Possible resits will be given in the form of an oral exam.

Written exam: We have scheduled a written exam on Thursday January 26, 14-17 h. (2-5 pm), room 407/409.
Possible resits will be given in the form of individual oral exams.

In the written exam or oral resit we may ask questions about the homework exercises and variations thereof.
From the lecture notes we may ask questions about all theorems and about the proofs of the theorems and lemmas that are shorter than two pages and variations thereof, with the following exceptions:
- we will not ask questions about Chapter 0 (Prerequisites) but you have to know the results and be able to apply them;
- we will not ask questions about the proofs of Chapter 2 (Tools from complex analysis), but the theorems in that chapter are assumed to be known, in particular the (in)famous Theorem 2.6.
- we will not ask questions about §4.3 (Computation of G(q)); we may ask you to apply the results from §4.4 and §4.5, but you are not supposed to know the proofs in these sections;
- we will not ask questions about §5.4 (proof of the functional equation) but we may ask you to apply the functional equations for ζ(s) or L(s;χ). If so, we will recall the equation on the exam sheet;
- we will not ask questions about the proofs of the Tauberian theorems in Chapter 6, but we may ask you to formulate these theorems and you must be able to apply them.

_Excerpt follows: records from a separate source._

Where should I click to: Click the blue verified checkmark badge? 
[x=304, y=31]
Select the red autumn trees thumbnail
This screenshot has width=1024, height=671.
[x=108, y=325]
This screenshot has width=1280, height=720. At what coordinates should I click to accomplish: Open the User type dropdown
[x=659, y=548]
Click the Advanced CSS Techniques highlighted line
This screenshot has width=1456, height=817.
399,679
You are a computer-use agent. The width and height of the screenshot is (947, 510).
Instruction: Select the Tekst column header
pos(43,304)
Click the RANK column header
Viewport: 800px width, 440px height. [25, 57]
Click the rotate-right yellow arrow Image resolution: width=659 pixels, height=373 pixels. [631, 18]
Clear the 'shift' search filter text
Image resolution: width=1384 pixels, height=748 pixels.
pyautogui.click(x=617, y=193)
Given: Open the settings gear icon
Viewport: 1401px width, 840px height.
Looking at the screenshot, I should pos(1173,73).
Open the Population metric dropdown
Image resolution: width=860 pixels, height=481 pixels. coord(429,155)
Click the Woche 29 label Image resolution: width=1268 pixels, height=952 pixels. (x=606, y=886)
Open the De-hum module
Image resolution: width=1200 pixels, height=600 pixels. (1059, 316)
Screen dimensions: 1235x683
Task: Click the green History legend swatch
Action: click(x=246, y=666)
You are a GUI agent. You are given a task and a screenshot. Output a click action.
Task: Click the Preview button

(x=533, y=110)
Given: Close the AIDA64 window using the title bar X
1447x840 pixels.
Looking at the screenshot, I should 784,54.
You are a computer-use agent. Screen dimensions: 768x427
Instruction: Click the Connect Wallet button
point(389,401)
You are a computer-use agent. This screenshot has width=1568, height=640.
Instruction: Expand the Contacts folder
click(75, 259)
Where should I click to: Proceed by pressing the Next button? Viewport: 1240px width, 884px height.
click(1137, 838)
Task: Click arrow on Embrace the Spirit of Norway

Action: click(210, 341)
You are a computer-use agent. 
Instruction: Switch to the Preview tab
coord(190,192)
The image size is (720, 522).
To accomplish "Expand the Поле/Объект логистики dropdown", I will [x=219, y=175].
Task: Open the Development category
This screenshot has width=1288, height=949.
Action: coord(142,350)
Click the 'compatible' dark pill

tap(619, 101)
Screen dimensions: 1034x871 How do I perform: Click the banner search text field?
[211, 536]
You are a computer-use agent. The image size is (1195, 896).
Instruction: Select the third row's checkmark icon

Old exams: Exam January 22, 2015

Part of the course given last fall was given by Efthymios Sofos, and so its contents are partly different from those of the analytic number theory course given two years ago. You may also expect a question on the material treated by Efthymios.

Homework assignments (pdf): HOMEWORK GRADES

Homework assignment 1:   Due October 17
Homework assignment 2:   Due November 14
Homework assignment 3:   Due December 12
Homework assignment 4:   Due Sunday January 15

The deadlines for submitting your homework are strict.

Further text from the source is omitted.